Below are entries to examine: work out how many lines contain the word "agent", and give only that number.
══ The records ══
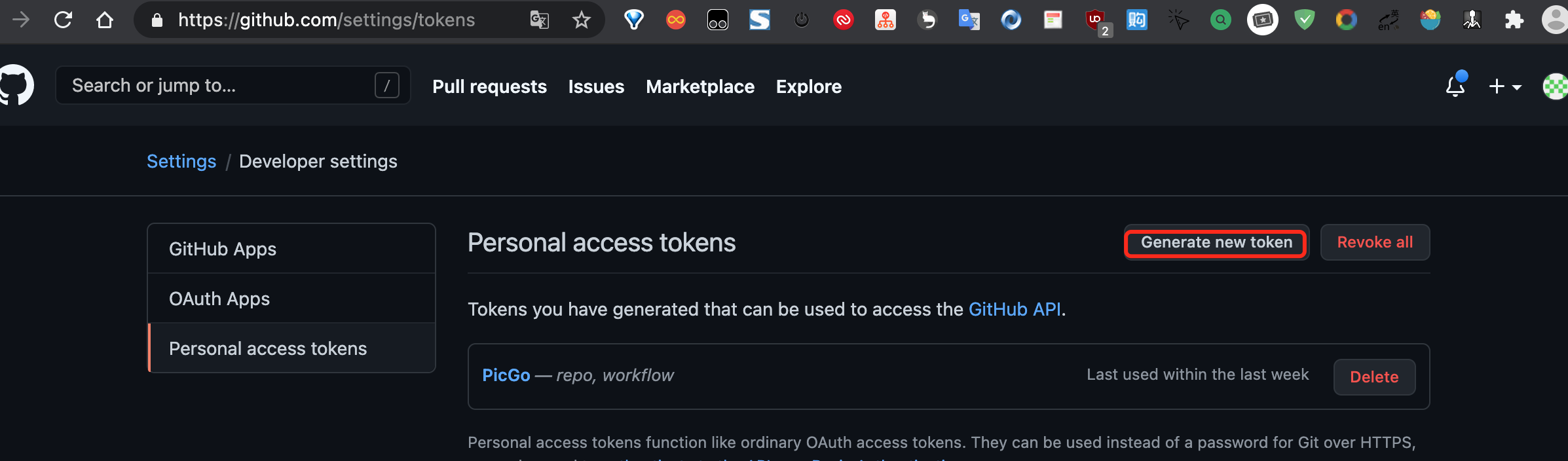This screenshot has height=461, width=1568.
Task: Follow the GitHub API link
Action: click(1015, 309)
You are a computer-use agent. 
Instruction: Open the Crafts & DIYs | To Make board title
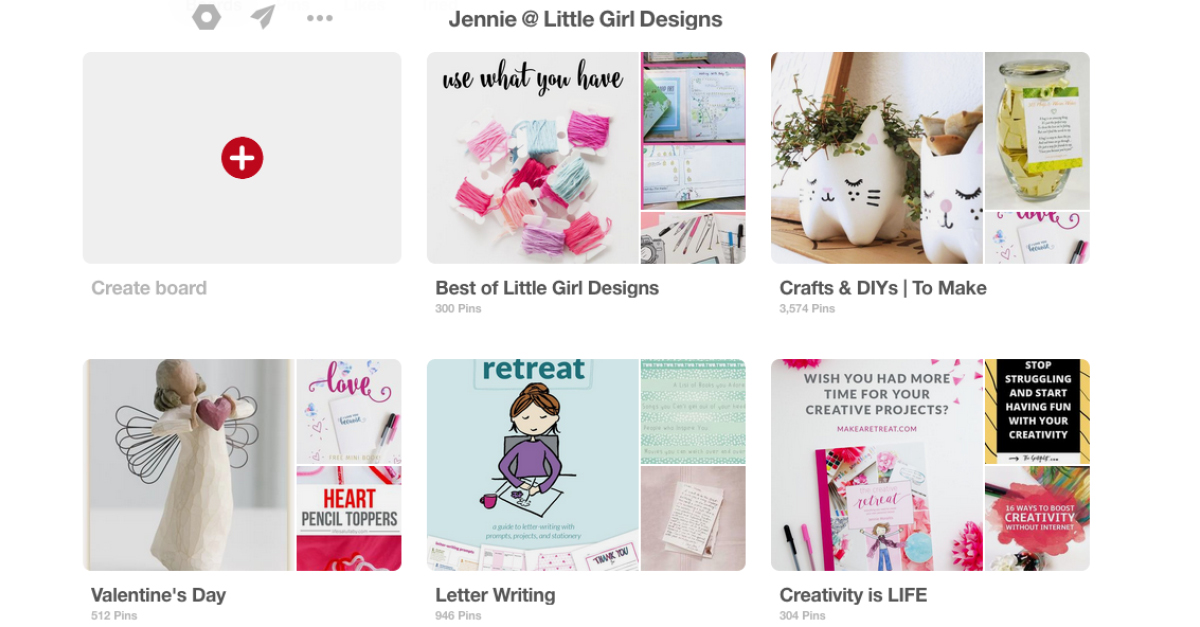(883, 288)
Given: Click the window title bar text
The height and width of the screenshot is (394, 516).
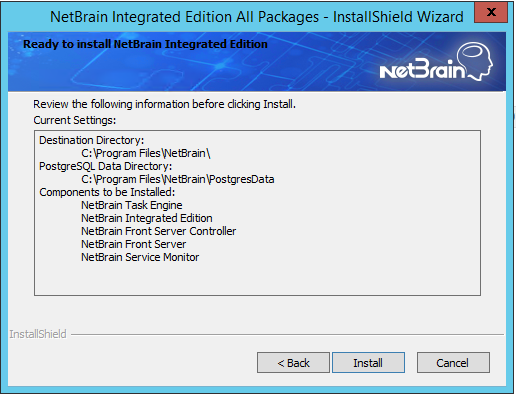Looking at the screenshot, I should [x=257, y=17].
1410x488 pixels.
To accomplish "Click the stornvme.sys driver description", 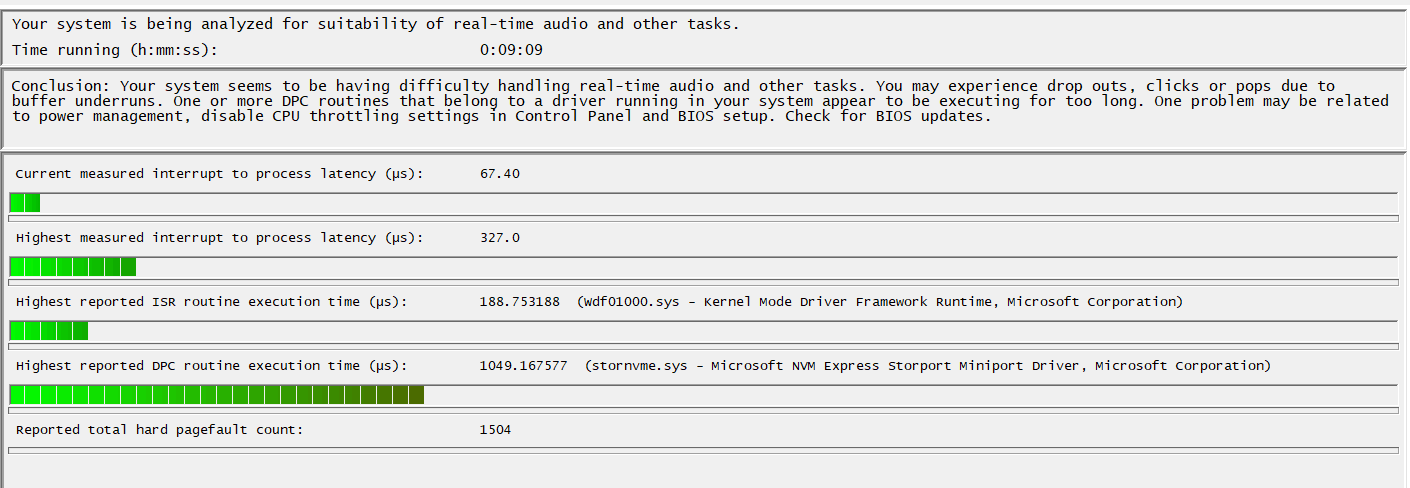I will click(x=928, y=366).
═══
══ The records ══
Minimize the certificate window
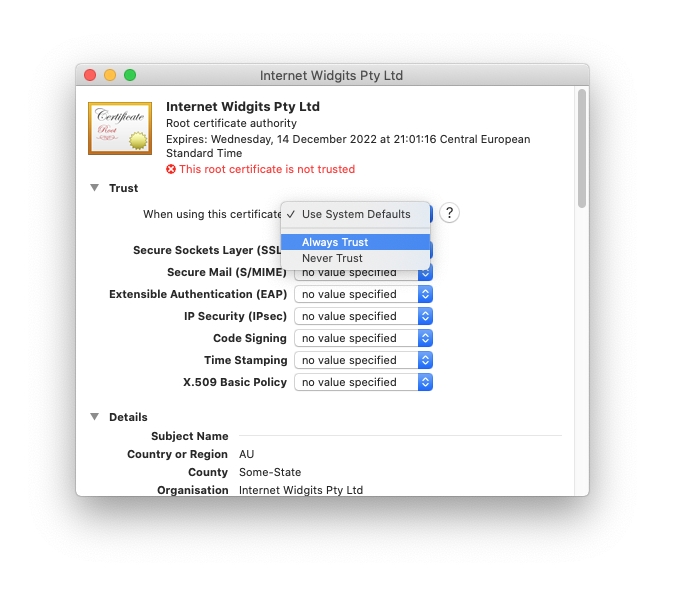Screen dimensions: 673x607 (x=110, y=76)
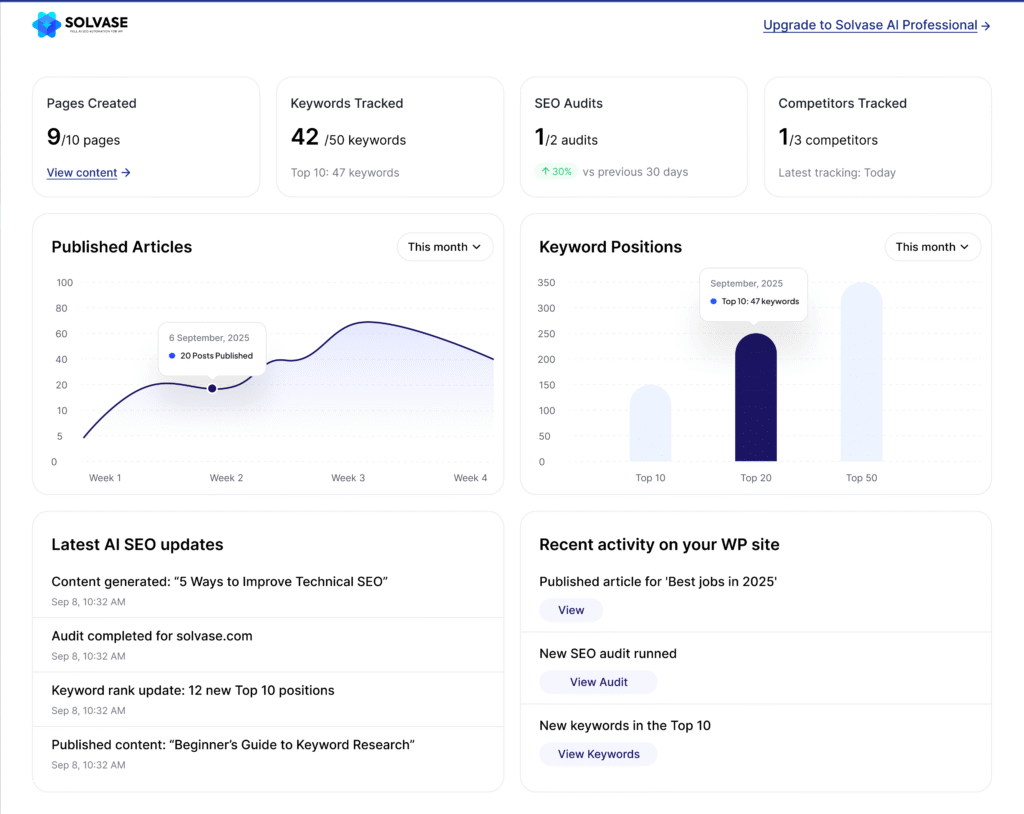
═══
══ The records ══
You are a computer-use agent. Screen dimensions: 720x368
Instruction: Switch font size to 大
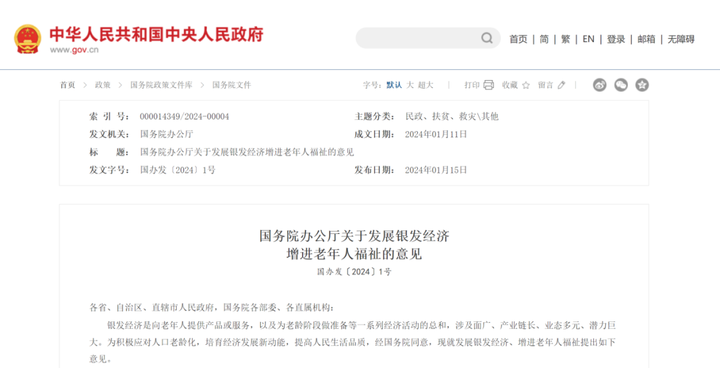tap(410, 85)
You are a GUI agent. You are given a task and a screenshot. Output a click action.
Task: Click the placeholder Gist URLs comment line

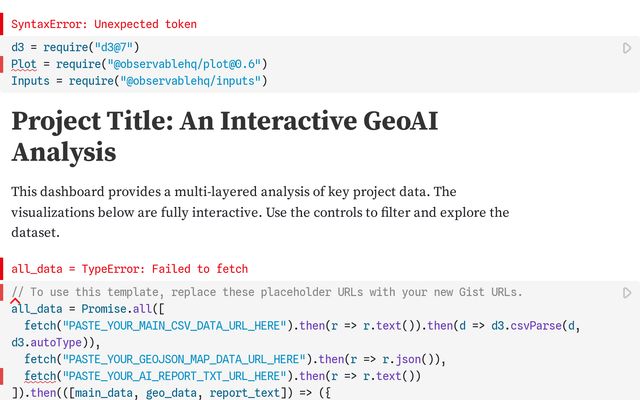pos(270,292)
═══
Solution to the exercise
3